Posted Sep 20, 2007 6:14 UTC (Thu) by tuna (guest, #44480) [Link]

Those libraries are dealing with the problem, look at the new polling functions in Glib such as g_timeout_add_seconds ().

Sucking power

Posted Sep 13, 2007 16:04 UTC (Thu) by iabervon (subscriber, #722) [Link]

My feeling is that a smaller portion of applications on Windows do anything at all when they aren't the user's main task. There's a relatively small set of applications that will interrupt you (many of which are integrated with the kernel and sleep on input from drivers instead of polling), and some that play background music, but mostly they don't do anything when they don't have focus. Linux doesn't have so much of a mechanism for telling applications whether the user cares about them (and tends to have users watching a dozen things out of the corners of their eyes), so everything has to be polling if the things it is supposed to respond to aren't things that can be blocked on.

It's also the case with Gtk+ at least that it's hard to get good results out of multiple threads (each of which blocks on a different input) all updating the display; the only easy thing that works (last time I checked) is to have a single thread poll for input having happened and take care of responding. I think Windows has a totally different locking model that requires less polling.

Of course, I run a particularly old-school UI on my laptop, and I've been getting ~14 W for interaction stuff (i.e., when I'm not actually creating significant load; how much power doing work uses is a separate issue). On my laptop, the main sources of wakeups seem to be that the trackpad's input doesn't get batched at all and is high-frequency when in use, and iwlwifi is always busy.

### Exercise data
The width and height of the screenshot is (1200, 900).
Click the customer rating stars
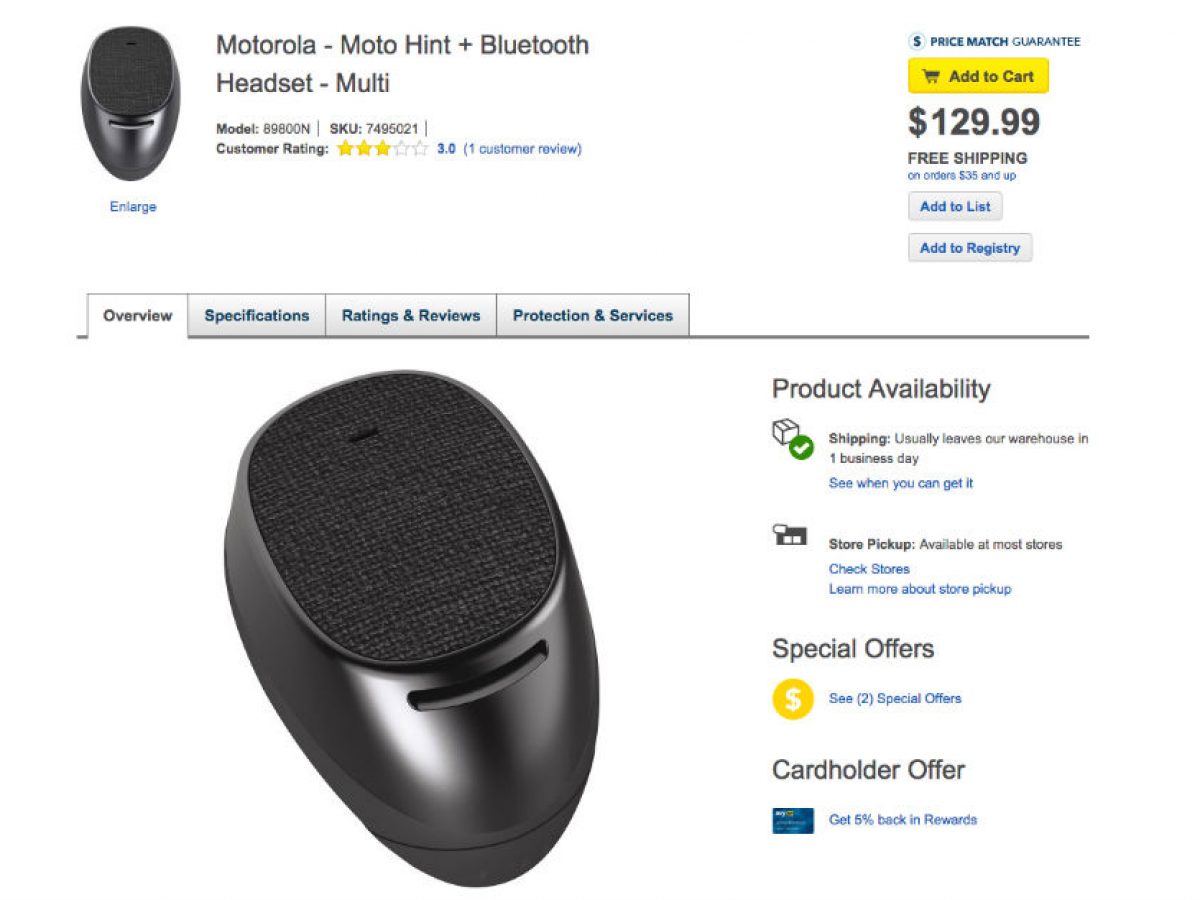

### Set of tasks
a. Answer these about the forum thread:
(i) Which Glib function is given as an example of the new polling functions?
(ii) About how many watts does the poster report getting for interaction stuff on their laptop?
(iii) What does that poster say is always busy?
b. List every software name mentioned in the forum thread, not counting function names.

### Expected responses
a.
(i) g_timeout_add_seconds ()
(ii) About 14 W
(iii) iwlwifi

b.
Glib
Windows
Linux
Gtk+
iwlwifi